Abstract

Abstract Introduction Early post-operative dependency aids healing following lower limb reconstruction although increases venostasis and reduces perfusion in the acute setting. The commonest cause of lower limb flap failure is venous congestion and external compression with stockings and pneumatic devices is contraindicated. The aim of this clinical study was to determine whether venous congestion could be reduced through patient-led isometric contractions following lower limb reconstruction. Method A single centre prospective clinical study was conducted at St.
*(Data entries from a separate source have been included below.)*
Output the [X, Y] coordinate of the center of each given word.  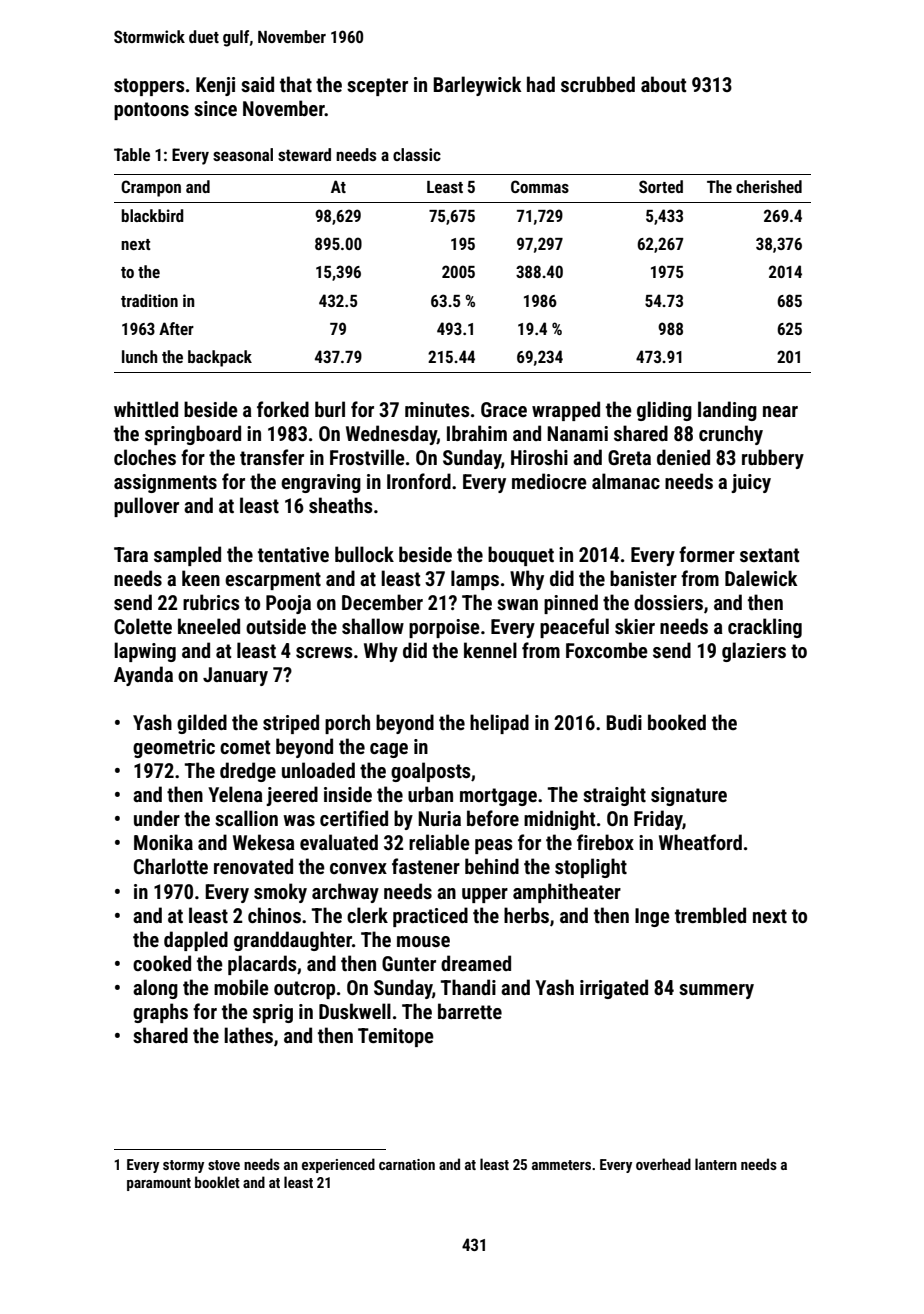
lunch [140, 356]
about [663, 84]
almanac [626, 481]
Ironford [419, 481]
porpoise [444, 628]
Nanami [577, 433]
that [296, 84]
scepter [377, 87]
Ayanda [143, 676]
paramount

Marys Hospital, Imperial College NHS Trust. Combined tissue photospectroscopy and laser Doppler (O2C, LEA, Germany) was used to assess superficial oxygen saturation, venous congestion and flow during standardised training regimens. Haemodynamic parameters were collected in an acute post-operative and outpatient rehabilitation cohort. Result In the acute post-operative cohort, isometric contractions failed to improve superficial flow following dependency on the post-operative day (POD) one (-44% ± 8). Isometric contractions improved superficial flow from POD5 (+11% ± 102) although venous congestion remained higher than measurements taken during rest (+32% ± 54). In the outpatient rehabilitation cohort isometric contractions significantly increased superficial flow following dependency (+16% ± 33, p=0.01) at a mean of 14 weeks since discharge. Conclusion This study provides objective physiological evidence of the haemodynamic changes that occur with dependency and isometric contraction following lower limb reconstruction. These physiological changes evolve following extremity reconstruction and it appears that a continued healing effect exists to accommodate progressive changes in flow dynamics. The present findings could be used to inform enhanced recovery programmes following limb reconstruction. Take-home message Simple patient-led calf contractions reduce venous congestion and improve cutaneous flow following lower extremity reconstruction.